Q. What does it mean to be a medicine hunter?

A. I travel around the world, researching traditional plant-based medicines, and I work to popularize those here in the U.S. market. In the process, I also hope to deliver good health products to people, preserve the environment, and help indigenous native people economically and socially. Q. What have been some of your greatest discoveries?

A. First of all, let me be clear that I never make an original discovery. I help to bring from relative obscurity, if you will, plants that have been in use for a long time. I never pick up a leaf and say, “My god, I’ve found the cure for cancer.” I wish. Certainly, my most highly publicized herbal victory was the popularization of kava. I have also been very influential in bringing to market and to awareness Rhodiola rosea, which is a tremendous stress-fighting, endurance- and stamina-enhancing, brain-enhancing plant that comes originally from Siberia, which is where I did the research on it.

Q. What is it like in the field researching a plant?

A. When I go and do a field research project, I meet with whichever indigenous people are harvesting or collecting a plant, and I meet with traditional healers, botanists, doctors, and trade officials. When I come away from a place I not only want to know as much as possible about the plant and its growing habits and its uses, but I want to know everything I can about the conditions of trade. Because I’ll make recommendations to companies that might cost them millions of dollars in effort over a number of years, they have to know that they’re investing in something that they can get and that’s in enough quantity.

Q. So there’s a business aspect to your work, too?

A. I think that’s part of sustainability. If you can make these plants economically sustainable, then that changes the conversation about the environment; it changes the conversation about the economic welfare of native people. The economic payoff is actually really critical.

Q. What are some of the most exciting herbs that have recently come to the market?

+---+

> [Using the information]
1. Rewrite the part of the interview that opens with the words containing "Q. What is it" and closes with "in enough quantity.", renaming "botanists" as "plant scientists".
2. List every group of people the medicine hunter says they meet with on a field research project in the interview.
3. Shorten the interview paragraph that begins "When I go and do a field research project" into a brief list of its main points.
The listing that comes next has nothing to do with the interview.

> [Dataset excerpts]
+---+

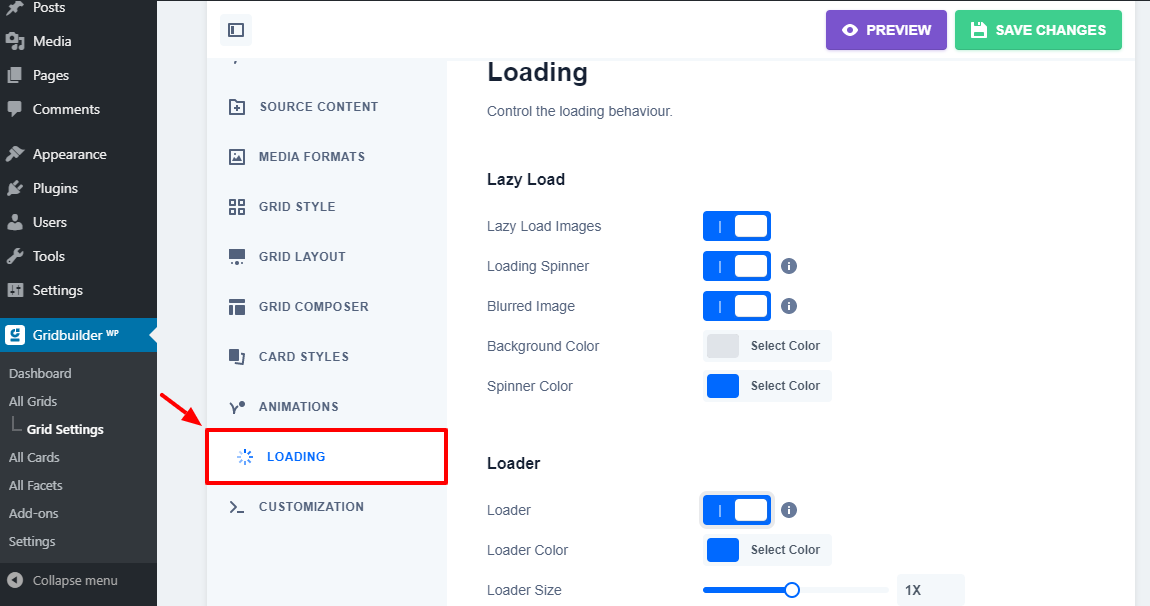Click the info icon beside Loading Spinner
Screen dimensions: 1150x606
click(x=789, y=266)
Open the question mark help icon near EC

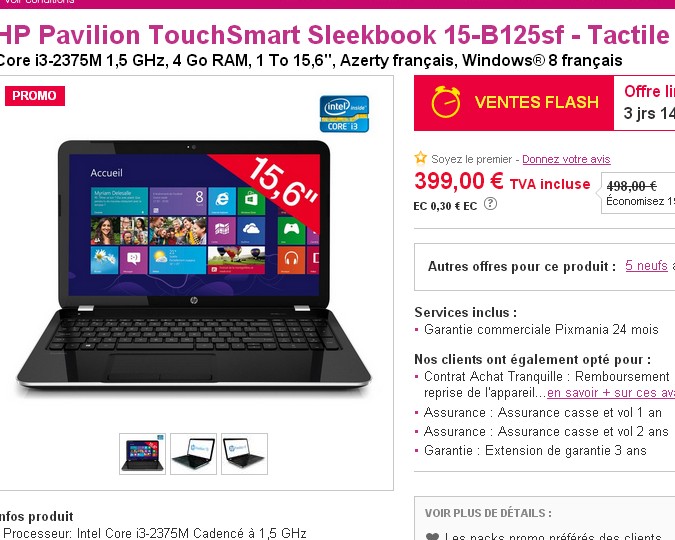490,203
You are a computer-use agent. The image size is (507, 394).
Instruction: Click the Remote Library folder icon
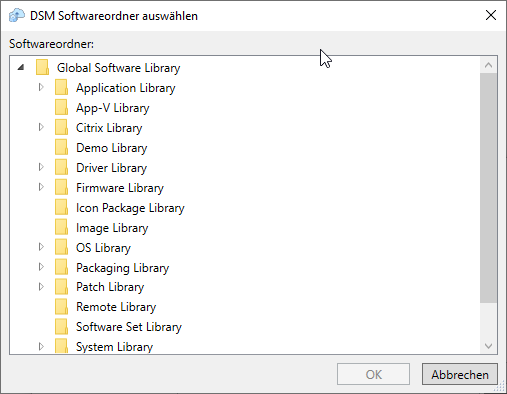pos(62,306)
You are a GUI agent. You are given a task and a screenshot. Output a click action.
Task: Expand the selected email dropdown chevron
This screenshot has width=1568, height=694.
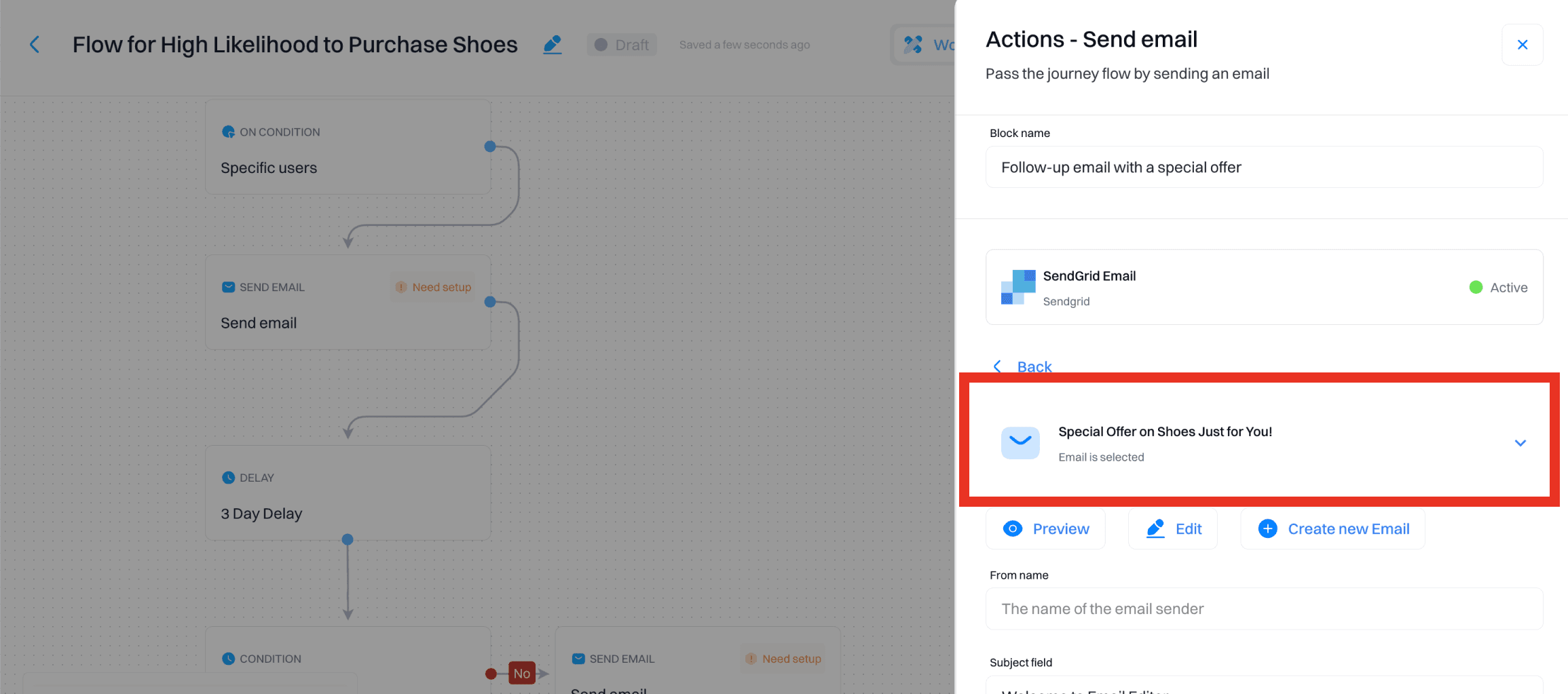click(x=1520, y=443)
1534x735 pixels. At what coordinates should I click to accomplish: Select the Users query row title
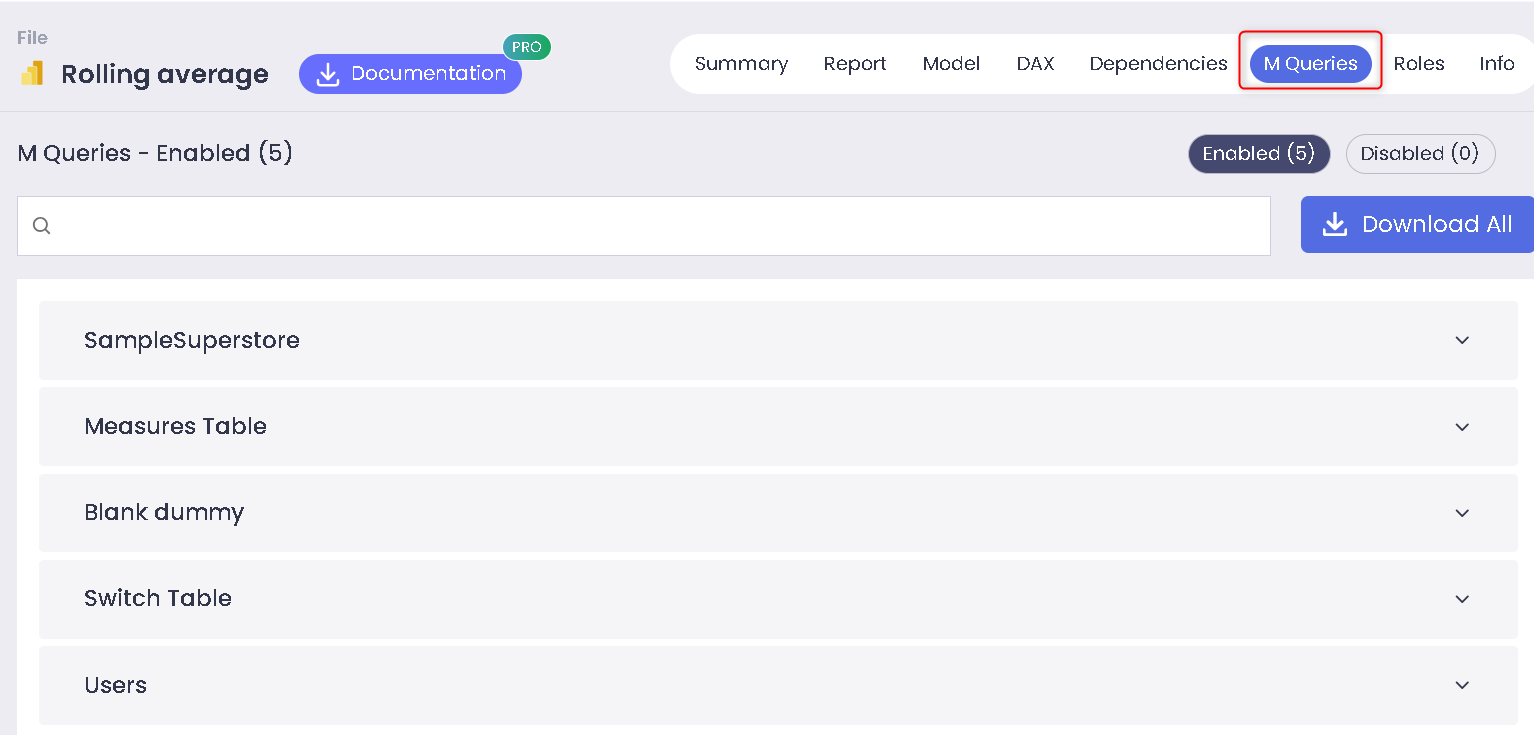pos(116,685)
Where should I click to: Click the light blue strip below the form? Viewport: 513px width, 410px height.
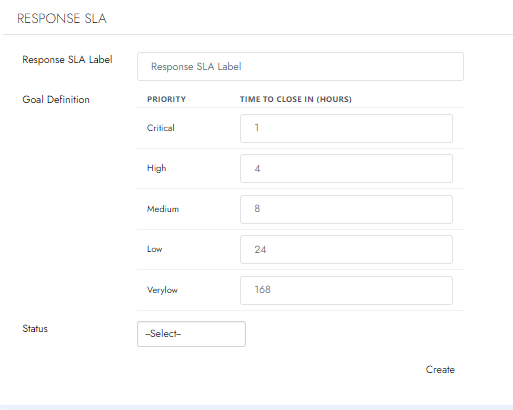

+---+

> [Responses per task]
1.
Q. What is it like in the field researching a plant?

A. When I go and do a field research project, I meet with whichever indigenous people are harvesting or collecting a plant, and I meet with traditional healers, plant scientists, doctors, and trade officials. When I come away from a place I not only want to know as much as possible about the plant and its growing habits and its uses, but I want to know everything I can about the conditions of trade. Because I’ll make recommendations to companies that might cost them millions of dollars in effort over a number of years, they have to know that they’re investing in something that they can get and that’s in enough quantity.

2.
- indigenous people harvesting or collecting the plant
- traditional healers
- botanists
- doctors
- trade officials

3.
- On a field project, the medicine hunter meets indigenous harvesters or collectors, traditional healers, botanists, doctors, and trade officials.
- The goal is to learn as much as possible about the plant, its growing habits, its uses, and the conditions of trade.
- Companies following these recommendations may spend millions of dollars over several years. They need to know they can get the plant and that enough of it is available.